◆ Brano di partenza ◆
Affronto l'ultima salita ad un ritmo blando fino a quando non intravedo una lampada che corre in salita. Allora provo a tornare ancora al ritmo precedente la sosta e, complice una bella strada sterrata piatta, ritrovo un ottimo passo. Qui finisco anche la mia seconda carica della lampada frontale e devo passare a quella di riserva. La discesa fino a Borgo del Bianco non è un gran problema e quando appaiono le prime case del paese vengo bloccato da una signora che mi invita ad entrare nelle sede del ristoro.
Dopo un ottimo spuntino con bevuta saluto la simpatica compagnia e scendo verso Colle, prima però devo passare in mezzo al fiume Meduna ritrovando le solite pietre e qualche passaggio in mezzo ai rovi. A volte mi viene il dubbio che si voglia quasi infierire con la durezza del percorso. A Colle c'è l'ultimo ristoro della gara, qui raggiungo due corridori che sono in procinto di ripartire. Non mi danno l'impressione della massima freschezza e mi sembra che cammineranno fino all'arrivo. Allora la prendo comoda e, tra una bevanda e l'altra, faccio i miei complimenti per come è stato segnato il percorso. Anche qui mi chiedono se non sono quello che ha vinto lo scorso anno, ma qui citando l'ora attuale del passaggio ho un argomento decisivo che convince tutti del contrario. Ringrazio della cordialità prestata e riparto verso il greto del fiume.
Dopo pochi minuti ritrovo i due corridori di prima che cercano la via verso Vivaro. Li conforto dicendo che siamo sulla giusta via e vado avanti sempre di corsa. Gli ultimi chilometri scorrono in un attimo e quando vedo il campanile di Vivaro capisco che la mia gara sta per volgere al termine. Una grande emozione mi assale prima della foto e di ricevere la giacca. Mi chiedono se sto bene, rispondo che certo mai stato meglio e subito dopo suonano le sei.

◆ Dati ◆
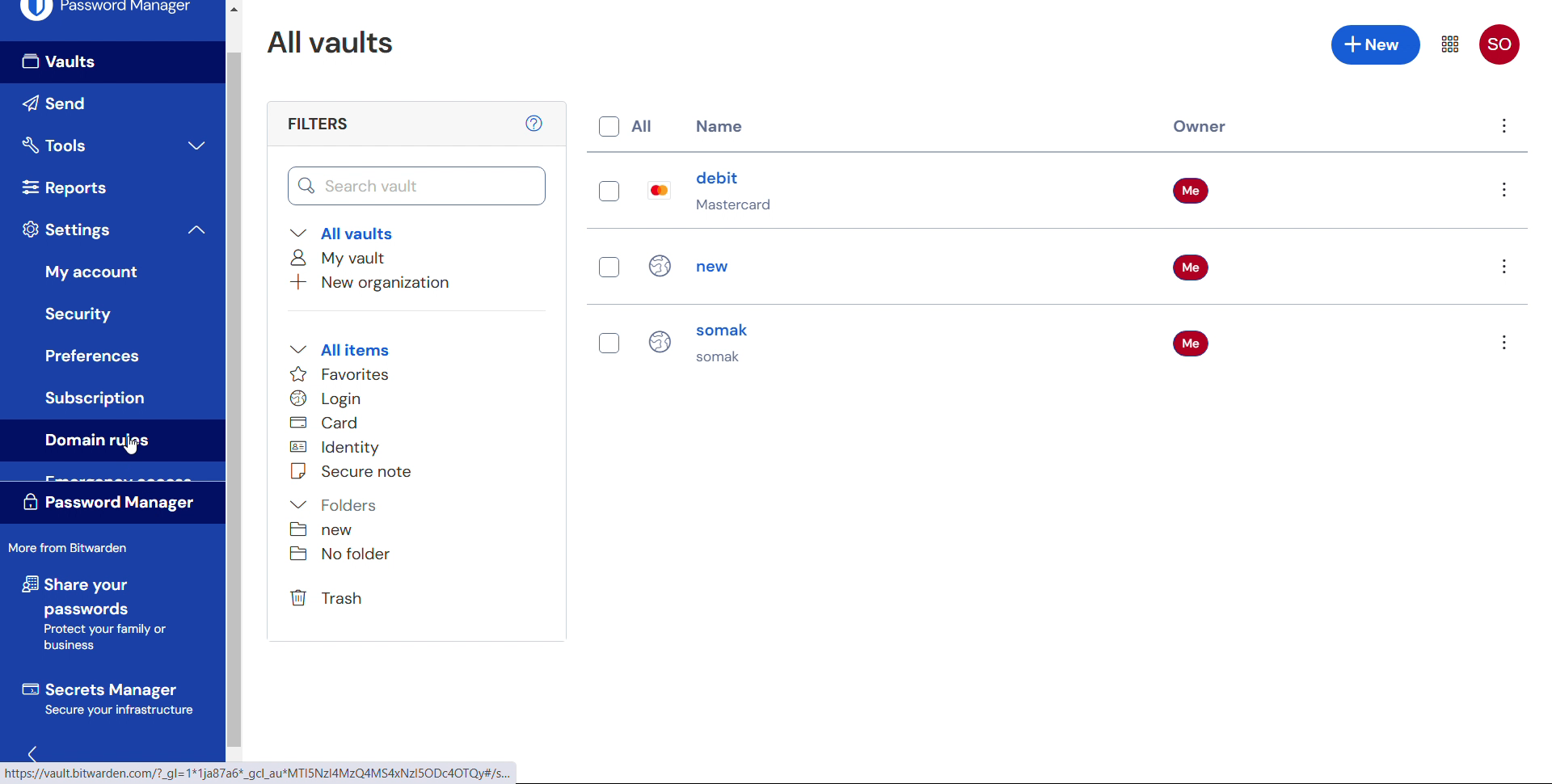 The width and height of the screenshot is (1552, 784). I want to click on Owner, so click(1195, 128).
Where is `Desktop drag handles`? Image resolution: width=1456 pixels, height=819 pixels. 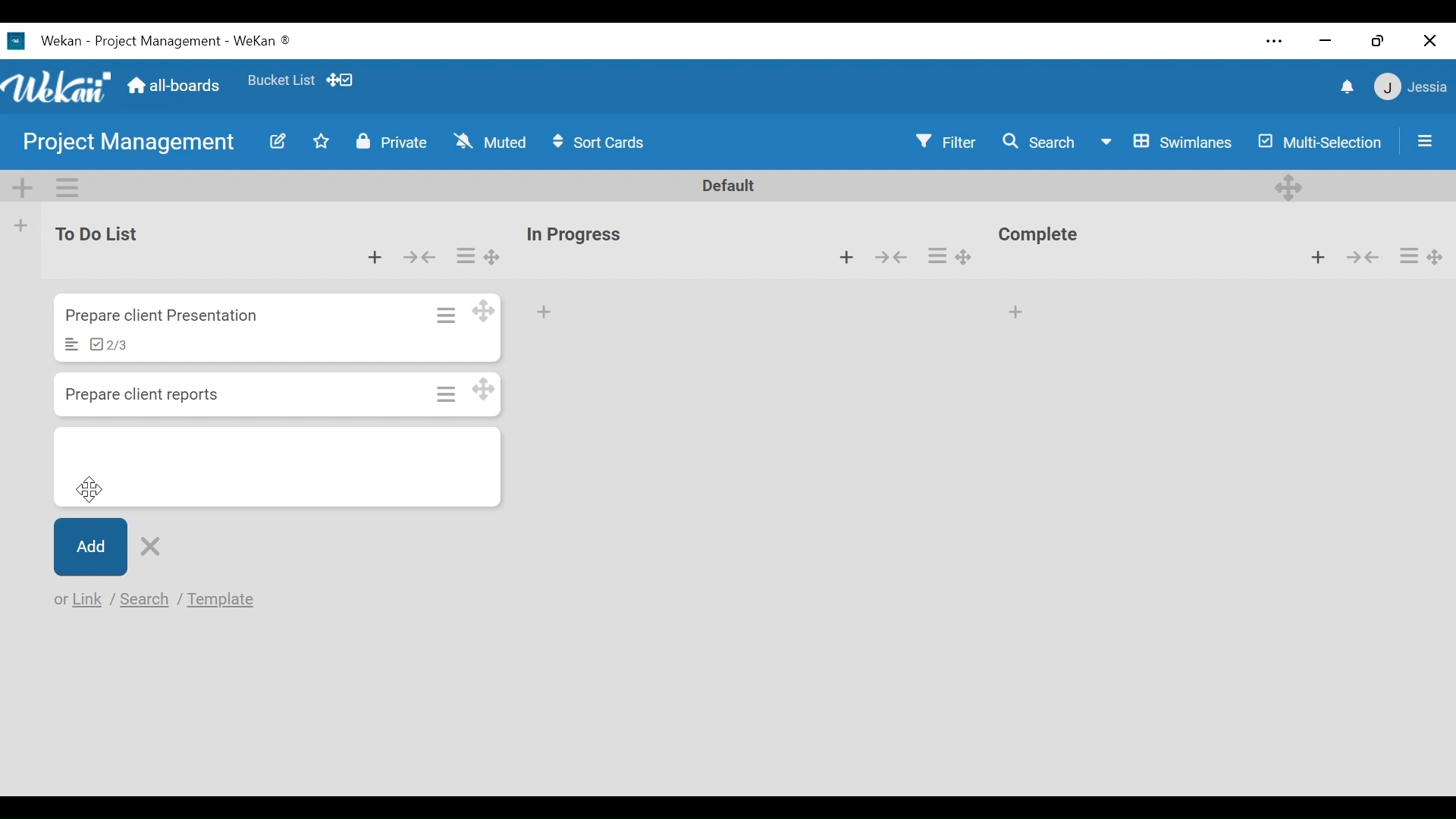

◆ Esercizi proposti ◆
1. Ricopia dal racconto della gara il tratto che va da "Dopo pochi minuti" fino a "suonano le sei.".
2. Elenca tutti i nomi propri di luogo presenti nel racconto della gara, compreso quello del fiume.
3. Riprendi il racconto della gara e proseguilo dopo l'ultima frase riportata.

◆ Soluzioni ◆
1.
Dopo pochi minuti ritrovo i due corridori di prima che cercano la via verso Vivaro. Li conforto dicendo che siamo sulla giusta via e vado avanti sempre di corsa. Gli ultimi chilometri scorrono in un attimo e quando vedo il campanile di Vivaro capisco che la mia gara sta per volgere al termine. Una grande emozione mi assale prima della foto e di ricevere la giacca. Mi chiedono se sto bene, rispondo che certo mai stato meglio e subito dopo suonano le sei.

2. Borgo del Bianco, Meduna, Colle, Vivaro

3.
Il ritorno
Mi sono seduto a quindici ristori senza mai nessun problema, a quello dell'arrivo, invece, appena finisco la minestra quasi mi addormento sul tavolo, a fatica riesco a salutare due soci incontrati spesso lungo il percorso e quando mi alzo ho le gambe bloccate. Mi piacerebbe sapere dove si trova l'interruttore che accende e spegne il proprio corpo, poi magari però le corse diventerebbero solo un noioso gesto meccanico.
Dopo qualche ora di sonno arriva, purtroppo, il momento di levare le tende. Il bus si rimette in moto, questa volta nella direzione inversa. Helmut, nonostante la caduta e un ginocchio mal messo, ha raggiunto il traguardo nei primi venti, riposato abbastanza per concedersi anche altre sei ore di volante.
A Vienna termina così uno splendido week-end, che sarà veramente difficile da dimenticare.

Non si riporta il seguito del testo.